Big 12 Conference Offers Addendum to Clarify Murky Tiebreaker Rule
As expected, the Big 12 exercised common sense on Wednesday to help clarify its postseason tiebreaker procedures.
Actually, the league amended its rules — established in August for its new 14-team configuration — and added wording to figure out who would emerge from a complicated three-way tiebreaker.
Every Big 12 team still has two conference games to play, so there are countless possible permutations to settle the leaguer standings. But in this case, the projected teams are Oklahoma, Oklahoma State and Kansas State. OSU beat both OU and K-State, while the Sooners and Wildcats did not play this season.

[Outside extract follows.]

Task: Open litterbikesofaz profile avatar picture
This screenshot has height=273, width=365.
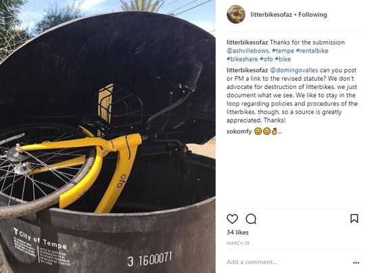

“In the event of a multiple-team tie, head-to-head wins takes precedence. If all the tied teams are not common opponents, the tied team that defeated each of the other tied teams earns the Championship berth,” the addendum reads.
In the previous version, posted on the Big 12’s official website in August, says “Head-to-head (best cumulative win percentage in games among the tied teams). If not, every tied team has played each other, go to step 2.”
The poorly worded original version indicates that because OU and KSU did not play, OSU’s victory over them both is thrown out and the next tiebreaker would be invoked.
Now, with two games left in the season, that wording has been fixed.
“There have been no changes to any rules regarding Big 12 Football tiebreaker procedures, which were agreed upon prior to the season and went into effect August of 2023” the Big 12 statement reads.
Oklahoma (8-2 overall, 5-2 Big 12) finishes the regular season with a road game at BYU (5-5, 2-5) this Saturday, then closes the schedule on Friday, Nov. 24, with a home game against TCU.
First-place Texas (9-1, 6-1) visits Iowa State (6-4, 5-2) this week, while KState (7-3, 5-2) visits Kansas and Oklahoma State (7-3, 5-2) visits Houston.